→ Task directions:
The expected output is every entry that follows, reproduced exactly.

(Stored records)
%%
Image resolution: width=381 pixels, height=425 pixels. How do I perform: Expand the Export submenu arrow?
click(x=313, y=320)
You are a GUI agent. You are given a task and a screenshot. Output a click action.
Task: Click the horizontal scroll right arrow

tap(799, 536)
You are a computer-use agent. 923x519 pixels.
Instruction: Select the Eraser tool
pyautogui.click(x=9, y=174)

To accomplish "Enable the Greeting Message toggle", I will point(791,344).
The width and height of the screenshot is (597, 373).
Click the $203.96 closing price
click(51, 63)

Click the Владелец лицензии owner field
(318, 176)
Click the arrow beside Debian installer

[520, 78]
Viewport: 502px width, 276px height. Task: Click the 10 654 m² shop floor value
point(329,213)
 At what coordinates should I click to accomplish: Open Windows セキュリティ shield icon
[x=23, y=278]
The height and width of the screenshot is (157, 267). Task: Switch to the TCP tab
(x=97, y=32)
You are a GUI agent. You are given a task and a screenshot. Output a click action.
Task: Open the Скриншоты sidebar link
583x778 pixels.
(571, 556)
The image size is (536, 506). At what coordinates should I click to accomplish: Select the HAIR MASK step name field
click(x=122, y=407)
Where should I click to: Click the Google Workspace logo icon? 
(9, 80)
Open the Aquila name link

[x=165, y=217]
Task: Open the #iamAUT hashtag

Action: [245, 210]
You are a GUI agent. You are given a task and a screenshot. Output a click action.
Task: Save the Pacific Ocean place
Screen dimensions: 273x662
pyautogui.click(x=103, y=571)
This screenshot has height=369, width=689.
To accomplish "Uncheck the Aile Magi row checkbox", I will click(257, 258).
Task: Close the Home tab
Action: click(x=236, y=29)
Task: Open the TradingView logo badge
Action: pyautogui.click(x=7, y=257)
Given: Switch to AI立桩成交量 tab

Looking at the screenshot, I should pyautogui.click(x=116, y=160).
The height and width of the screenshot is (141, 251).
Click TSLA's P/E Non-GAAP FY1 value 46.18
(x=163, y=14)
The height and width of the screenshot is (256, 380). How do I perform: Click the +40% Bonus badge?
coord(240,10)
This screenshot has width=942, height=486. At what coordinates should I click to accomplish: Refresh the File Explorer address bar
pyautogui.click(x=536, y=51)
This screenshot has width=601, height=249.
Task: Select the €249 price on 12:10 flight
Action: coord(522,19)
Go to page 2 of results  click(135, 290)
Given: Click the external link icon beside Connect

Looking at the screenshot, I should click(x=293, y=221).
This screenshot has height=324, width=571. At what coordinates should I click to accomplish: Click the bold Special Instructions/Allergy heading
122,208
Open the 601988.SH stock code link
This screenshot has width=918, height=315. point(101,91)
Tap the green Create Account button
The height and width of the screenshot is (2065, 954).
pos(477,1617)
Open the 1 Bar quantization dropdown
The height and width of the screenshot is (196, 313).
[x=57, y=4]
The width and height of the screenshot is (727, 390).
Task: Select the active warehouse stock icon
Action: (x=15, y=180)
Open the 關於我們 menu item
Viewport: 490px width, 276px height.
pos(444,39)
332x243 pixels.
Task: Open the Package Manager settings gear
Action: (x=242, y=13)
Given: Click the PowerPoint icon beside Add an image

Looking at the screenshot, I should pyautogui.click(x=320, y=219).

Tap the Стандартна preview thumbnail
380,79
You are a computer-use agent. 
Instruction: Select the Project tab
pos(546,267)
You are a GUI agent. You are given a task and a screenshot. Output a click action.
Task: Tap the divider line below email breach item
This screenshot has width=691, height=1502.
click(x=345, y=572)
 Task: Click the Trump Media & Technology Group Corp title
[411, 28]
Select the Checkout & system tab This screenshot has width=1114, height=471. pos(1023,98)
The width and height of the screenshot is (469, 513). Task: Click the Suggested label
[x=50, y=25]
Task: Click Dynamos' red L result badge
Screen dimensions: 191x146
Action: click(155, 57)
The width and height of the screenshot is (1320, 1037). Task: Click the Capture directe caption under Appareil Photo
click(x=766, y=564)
%%
→ Written response:
Image resolution: width=381 pixels, height=425 pixels. How do I perform: Expand the Export submenu arrow?
click(x=313, y=320)
You are a GUI agent. You are given a task and a screenshot. Output a click action.
Task: Click the horizontal scroll right arrow

tap(799, 536)
You are a computer-use agent. 923x519 pixels.
Instruction: Select the Eraser tool
pyautogui.click(x=9, y=174)

To accomplish "Enable the Greeting Message toggle", I will point(791,344).
The width and height of the screenshot is (597, 373).
Click the $203.96 closing price
click(51, 63)

Click the Владелец лицензии owner field
(318, 176)
Click the arrow beside Debian installer

[520, 78]
Viewport: 502px width, 276px height. Task: Click the 10 654 m² shop floor value
point(329,213)
 At what coordinates should I click to accomplish: Open Windows セキュリティ shield icon
[x=23, y=278]
The height and width of the screenshot is (157, 267). Task: Switch to the TCP tab
(x=97, y=32)
You are a GUI agent. You are given a task and a screenshot. Output a click action.
Task: Open the Скриншоты sidebar link
583x778 pixels.
(571, 556)
The image size is (536, 506). At what coordinates should I click to accomplish: Select the HAIR MASK step name field
click(x=122, y=407)
Where should I click to: Click the Google Workspace logo icon? 
(9, 80)
Open the Aquila name link

[x=165, y=217]
Task: Open the #iamAUT hashtag

Action: [245, 210]
You are a GUI agent. You are given a task and a screenshot. Output a click action.
Task: Save the Pacific Ocean place
Screen dimensions: 273x662
pyautogui.click(x=103, y=571)
This screenshot has height=369, width=689.
To accomplish "Uncheck the Aile Magi row checkbox", I will click(257, 258).
Task: Close the Home tab
Action: click(x=236, y=29)
Task: Open the TradingView logo badge
Action: pyautogui.click(x=7, y=257)
Given: Switch to AI立桩成交量 tab

Looking at the screenshot, I should pyautogui.click(x=116, y=160).
The height and width of the screenshot is (141, 251).
Click TSLA's P/E Non-GAAP FY1 value 46.18
(x=163, y=14)
The height and width of the screenshot is (256, 380). How do I perform: Click the +40% Bonus badge?
coord(240,10)
This screenshot has width=942, height=486. At what coordinates should I click to accomplish: Refresh the File Explorer address bar
pyautogui.click(x=536, y=51)
This screenshot has width=601, height=249.
Task: Select the €249 price on 12:10 flight
Action: coord(522,19)
Go to page 2 of results  click(135, 290)
Given: Click the external link icon beside Connect

Looking at the screenshot, I should click(x=293, y=221).
This screenshot has height=324, width=571. At what coordinates should I click to accomplish: Click the bold Special Instructions/Allergy heading
122,208
Open the 601988.SH stock code link
This screenshot has width=918, height=315. point(101,91)
Tap the green Create Account button
The height and width of the screenshot is (2065, 954).
pos(477,1617)
Open the 1 Bar quantization dropdown
The height and width of the screenshot is (196, 313).
[x=57, y=4]
The width and height of the screenshot is (727, 390).
Task: Select the active warehouse stock icon
Action: (x=15, y=180)
Open the 關於我們 menu item
Viewport: 490px width, 276px height.
pos(444,39)
332x243 pixels.
Task: Open the Package Manager settings gear
Action: (x=242, y=13)
Given: Click the PowerPoint icon beside Add an image

Looking at the screenshot, I should pyautogui.click(x=320, y=219).

Tap the Стандартна preview thumbnail
380,79
You are a computer-use agent. 
Instruction: Select the Project tab
pos(546,267)
You are a GUI agent. You are given a task and a screenshot. Output a click action.
Task: Tap the divider line below email breach item
This screenshot has width=691, height=1502.
click(x=345, y=572)
 Task: Click the Trump Media & Technology Group Corp title
[411, 28]
Select the Checkout & system tab This screenshot has width=1114, height=471. pos(1023,98)
The width and height of the screenshot is (469, 513). Task: Click the Suggested label
[x=50, y=25]
Task: Click Dynamos' red L result badge
Screen dimensions: 191x146
Action: click(155, 57)
The width and height of the screenshot is (1320, 1037). Task: Click the Capture directe caption under Appareil Photo
click(x=766, y=564)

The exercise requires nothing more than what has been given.